I am finding it very frustrating that I can write a book, get it published by Random House, get it well reviewed before publication, and then find out that the chain bookstores in town have not ordered any copies. Once I chatted with a couple of managers and they saw that there were tons of copies at their warehouses nationwide, and that a local author might bring a sale or two with her, they ordered a few copies for their stores. Well, Borders didn't. I was told that their buying decisions come from the home office. So I will call the home office tomorrow and politely ask them to send a couple of copies to my local store. It seems kind of unfair that my book isn't stocked at the bookstore that is 2 miles from the house.

It's not easy to sell a book if you can't get it stocked. But I'm working on it.

If you go to your bookstore and find out it isn't in stock, would you mind asking them to order a few copies? If a book is stocked at a Barnes &Noble, for example, and a store orders a handful of copies, those copies automatically get reordered after someone buys them. The trick is to get them in the store to begin with. A lot of stores nationally are just waiting for fulfillment from the warehouses, and that's cool. But some of them will never stock it unless we ask.

Book publicity is kind of an ironic beast. Or at least for me it seems to be. The more famous you already are, the more publicity you get. If you're a regular person, you're not going to get much publicity at all – even though you need publicity to become one of the well-known people who get publicity without asking.

So if you don't mind, ask your local store to order a few copies if you can't find any on the shelf.
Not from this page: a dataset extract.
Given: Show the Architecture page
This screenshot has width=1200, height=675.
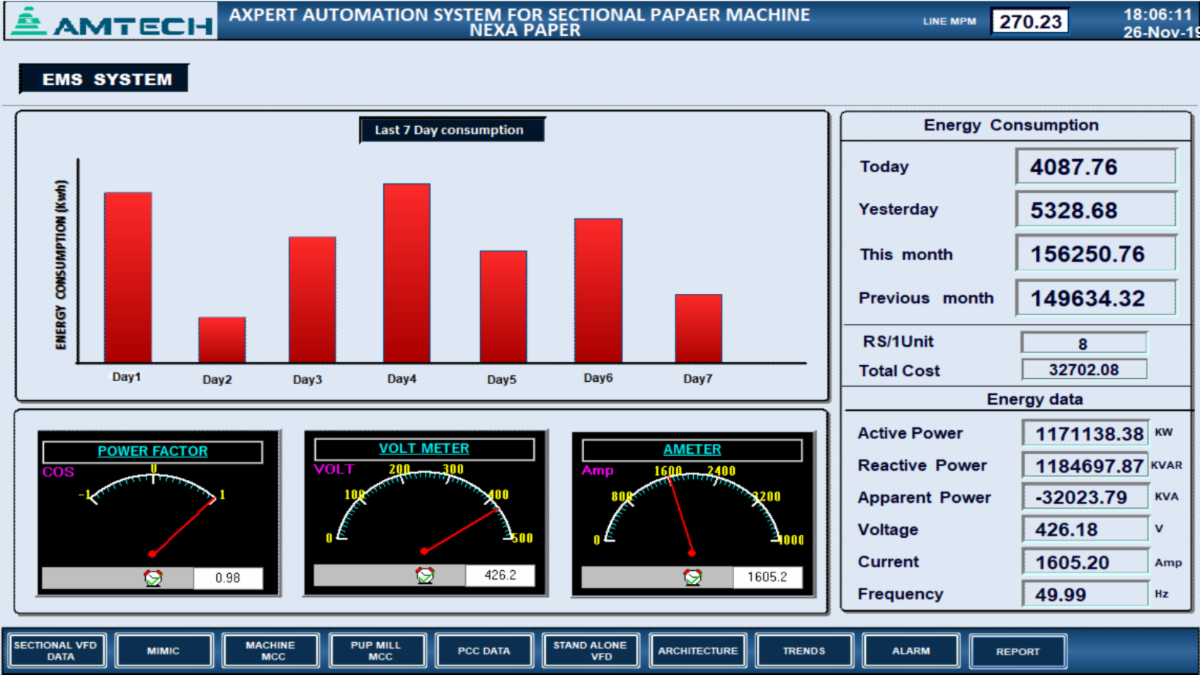Looking at the screenshot, I should pyautogui.click(x=697, y=651).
And if you read the book and like it, spread the word – online, to your friends, to anyone who will listen. Word-of-mouth is supreme in this business.

I can't thank you all enough for your support. It's so exciting to see Mike out in the wild. Now, like any kid on a space adventure, he just needs some attention.



Mike Stellar: Nerves of Steel is launching tomorrow! Technically less than an hour from now. Yes, yes, it's a midnight launch party of one, but that's OK. Tomorrow I'm going to stalk every bookstore in town. And, yes, I'm going to bring my camera. No, I'm not going to play it cool. I'm going to be a big fat dork. Yay!

It's going to be very embarrassing if it isn't on the shelf yet.

I started writing Mike when the wee one was 7 months old. And now he's seven YEARS! I didn't actually spend seven years writing it – really, probably all of the drafts and writing and editing and rewriting and everything took a total of one year – it was just spread out between writing a first draft, finding an agent, doing some rewrites, finding a publisher, doing some more rewrites, waiting for the publishing process to begin, etc.

I can measure the journey of this book from start to finish, with my kids. Started it when the wee one was a baby, sold it when I was pregnant with the wee-er one, and now it'll be in stores with Ike-a-saurus as a wee babe. My dedication page has had a lot of additions. And Mike is like their brother. Their brother who lives in my head. A HeadBrother.

Well that sounds really creepy.

Not creepy? This:

"Holt’s children’s book debut whizzes by at warp speed—the
suspenseful plot and the precocious yet complex hero combine for a fun
ride with a satisfying resolution."

Thanks Publisher's Weekly! Woo!

And I just checked Amazon… the sales rank is at 94,000. Don't laugh. That's way better than the 500,000 it was a few days ago. And, hey, after you read it, will you write a review? That would so rock my socks.

It's coming out tomorrow!

Tomorrow! I've been waiting for this day since I was a kid. I would always tell people, "Yep, I'm going to write books." And then I got distracted for a while – school, art, boys – but I got back on track. It really is amazing – and it's been a long time coming.